Ce plan, qui comprend la création d'un nouveau Fonds européen pour les investissements stratégiques (EFSI), garanti par des fonds publics, vise à mobiliser au moins 315 milliards d'euros (environ 393 milliards de dollars) d'investissements supplémentaires au cours des trois prochaines années.
L'objectif du Fonds est d'investir dans les infrastructures, notamment les réseaux de haut-débit et d'énergie, ainsi que des infrastructures de transport dans les centres industriels; l'éducation, la recherche et l'innovation; et les énergies renouvelables.
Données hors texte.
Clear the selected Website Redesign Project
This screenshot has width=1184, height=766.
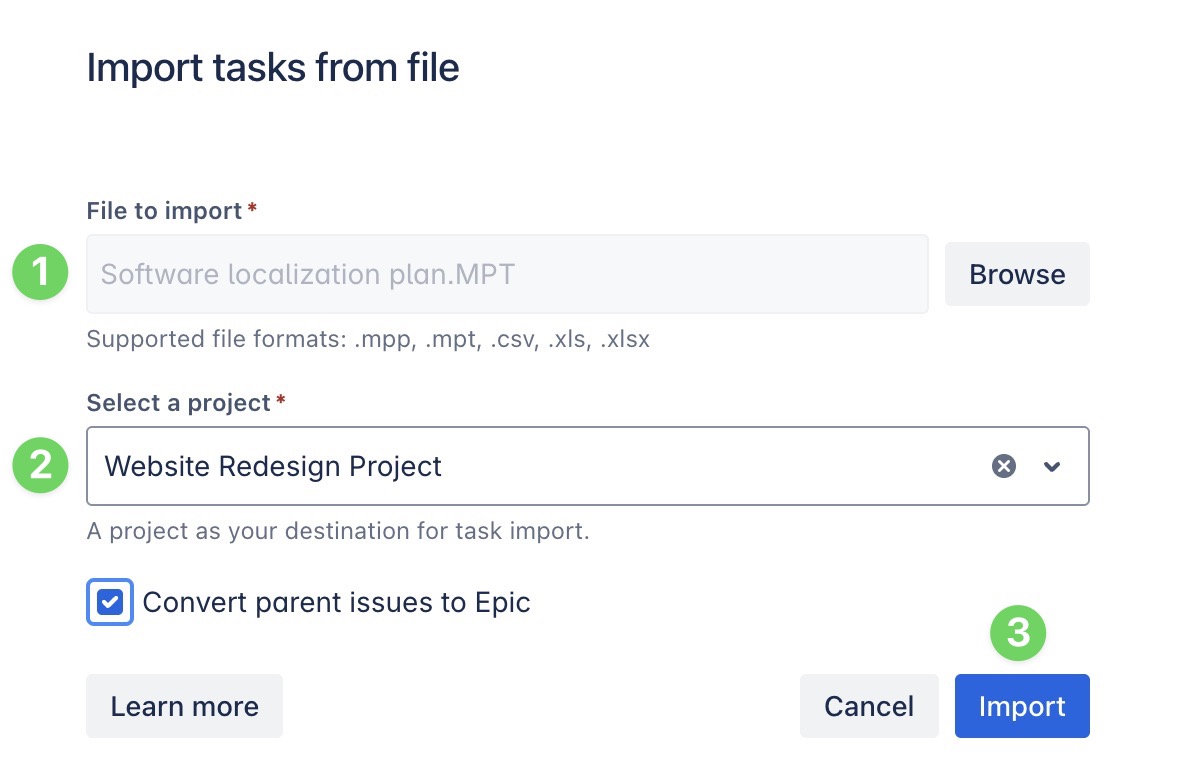click(x=1003, y=466)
En présentant ce plan au PE à Strasbourg, M. Juncker a déclaré : "Si l'Europe investit plus, l'Europe sera plus prospère et créera plus d'emplois, c'est aussi simple que cela."
Cependant, le succès du plan dépend de ce que les économistes appellent "l'effet multiplicateur". La CE prétend que chaque euro des fonds publics va générer 15 euros en investissement total. Sur la base de cette logique, 21 milliards d'euros de fonds publics pourraient générer 315 milliards d'euros d'investissement total.
Les principaux groupes politiques au sein du PE ont largement soutenu le plan. Sans surprise, le Parti populaire européen (PPE, centre-droit) de M. Juncker était fortement en faveur. Son président Manfred Weber a déclaré : "Ce dont nous avons besoin, c'est l'optimisme et la volonté de changement. Ce que nous ne pouvons pas faire, c'est de continuer à appliquer les solutions du passé, nous devons éviter de contracter plus de dette, parce que ce n'est tout simplement pas viable. C'est pourquoi la mobilisation du capital privé et la dépense de l'argent de façon plus intelligente pour financer des projets innovants sont la bonne voie."
Gianni Pittella, président des Socialistes et Démocrates (S&D), a également salué le changement de stratégie "du dogme de l'austérité aveugle de l'ère Barroso".
Les S&D se sont battus pour que les contributions des Etats membres au Fonds soient déduites du calcul de leurs déficits et dettes nationales, et ont gagné. Le fait que le collège des commissaires de M.Juncker a accepté cet argument est une victoire importante pour le centre-gauche.
Cependant, le groupe des Conservateurs et réformistes européens (ECR) a été plus prudent. Même si le programme d'investissement est nécessaire pour libérer l'investissement privé, il ne serait pas un substitut pour les réformes économiques qui encourageraient encore plus d'investissements dans l'économie de l'Europe, a déclaré le président du parti Syed Kamall.
Le chef de groupe de l'Alliance des démocrates et des libéraux pour l'Europe (ADLE) Guy Verhofstadt a souligné que l'investissement devait être soutenu par des réformes structurelles dans les Etats membres.
"Peut-être que la réforme du marché du travail devrait être une condition pour obtenir les fonds," a-t-il suggéré, en soulignant la nécessité de renforcer les marchés numérique, énergétique et de capitaux uniques de l'UE. "Sinon, l'argent serait perdu sur une grande échelle", a-t-il dit. Verhofstadt a également proposé d'exempter l'utilisation des fonds de l'impôt, afin d'attirer davantage d'investissements privés.
La majeure partie de l'argent sera probablement dépensé en Europe du Sud en crise. Cependant, M. Juncker était ferme en affirmant que le choix des projets qui pourraient bénéficier du fonds ne serait pas réduit à une série de listes de souhaits des Etats membres individuels.
"Les silos géographiques ne serviront pas à n'importe qui," a dit M. Juncker au PE. "La France en pleine croissance, c'est bon pour l'Italie. L'Europe du Sud en pleine croissance, c'est bon pour l'Allemagne. Nous sommes tous des parties de l'ensemble. Nous devrions nous tenir épaule contre épaule."